2023 Convening Schedule
September 1, 2023
The deadline for art, poetry, and short fiction submissions has been extended to January 31, 2024. Read More
September 1, 2023
The How We endUP Convening is a gathering of advocates, activists, researchers, policymakers, and leaders from different communities, agencies, and efforts coming together to explore how we can dismantle harmful, racist systems and build different ways of caring for one another.
This year, we hope you leave ready to practice resistance in your own communities.
The upEND Movement’s “How we endUP Convening” is designed to empower and enlighten attendees as they journey towards the abolition of the family policing system. Our goal is to foster a deeper understanding of what it truly means to engage in abolition work on a daily basis. Through thought-provoking panel discussions and opportunities to coalition build, we aim to equip participants with some of the knowledge, tools, and inspiration needed to contribute to the vital cause of dismantling the family policing system while simultaneously building well-resourced and sustainable communities of care. At the “How we endUP Convening,” we’ll envision a world where families are liberated from the unjust clutches of family policing. Join us as we come together to learn, share, and take meaningful action toward a more just and equitable future for all families.
8:30 AM – 9:30 AM
Breakfast will be provided for in-person attendees.
9:30 AM – 10:30 AM
Featured Speakers: Jotina Buck
Our morning session for in-person attendees will feature a grounding moment from Jotina Buck of Root + Yoke Wellness. Jotina Buck (she/her) is a black queer female licensed professional counselor, 200 hr. registered yoga teacher, meditation and breathwork guide. She is the owner and founder the first and only black, queer, female-owned integrative mental health practice in central Houston, Root + Yoke Wellness. Jotina has over 15 years of experience studying psychology and human behavior.
11:00 AM – 12:30 PM – Livestream
Featured Speakers: Josie Duffy Rice, Alan Dettlaff
Join renowned journalist, writer, and podcast host, Josie Duffy Rice, as she engages in a thought-provoking dialogue with Alan J. Detlaff, scholar, author, passionate abolitionist and cofounder of upEND Movement. Detlaff’s new book, Confronting the Racist Legacy of the American Child Welfare System will serve as the centerpiece of their discussion. Drawing from his extensive and collaborative research around the origins of Black family separations in the U.S., Josie and Alan will delve into the history of the family policing system, its current harmful impact on Black families, and our need to dismantle family policing while simultaneously building communities of care where families stay together and thrive.
12:30 PM – 1:00 PM
Books will be available for purchase from our local bookstore partner, Kindred Stories.
12:30 PM – 1:30 PM
A lunch buffet will be provided for in-person attendees.
1:30 PM – 2:30 PM – Livestream
Featured Speakers: connease warren, Sydnie Mares, Takara Pierce, Kirsten West Savali
This panel will explore how we can all take ownership of the language of liberation, resist co-opting of our messaging, and the importance of rejecting the language the state has given us.
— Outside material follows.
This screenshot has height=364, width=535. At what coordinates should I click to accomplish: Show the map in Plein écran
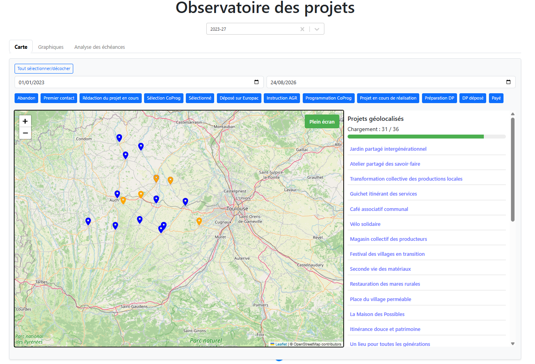322,122
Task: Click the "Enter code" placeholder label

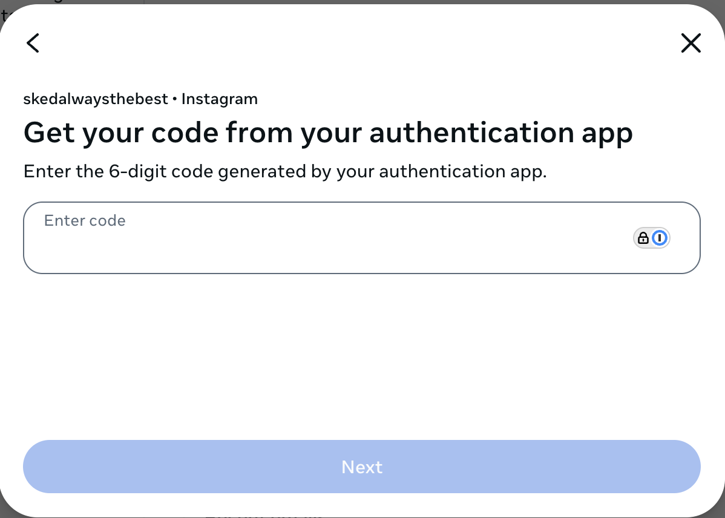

3:00 PM – 4:00 PM – Livestream
Featured Speakers: Shanta Trivedi, Carrington Buze, Tara Urs
This panel will delve into the nuanced realm of policy assessment and implementation, exploring the intricate art of distinguishing reformist measures from true abolitionist steps and how they engage in decision-making. This panel will discuss the strategies they have used to achieve policy wins that move us toward a more equitable and just society without family policing.
4:30 PM – 5:30 PM – Livestream
Featured Speakers: Maya Pendleton, Ash Williams, Micah Herskind, Erica Hubbard, Mellissa
State surveillance and the threat of state violence are everyday occurrences for Black, immigrant, and Native communities living in the United States. Various forms of abolitionist movements exist in response to state violence, demanding that our society end state oppression and build together institutions and communities of care that sustain well-being and guarantee liberation. While these movements have different focuses–ending policing, ending reproductive oppression, ending prisons, ending the family policing system–they are explicitly connected. And in real time, these movements are practiced in ways that circumvent and prevent state harm. This panel will discuss how seemingly disparate abolitionist movements are interconnected and how we practice abolition in real time–the work being done now to move us closer to liberation.
6:00 PM – 7:00 PM
After the convening, wine and appetizers will be provided for attendees to build relationships and decompress.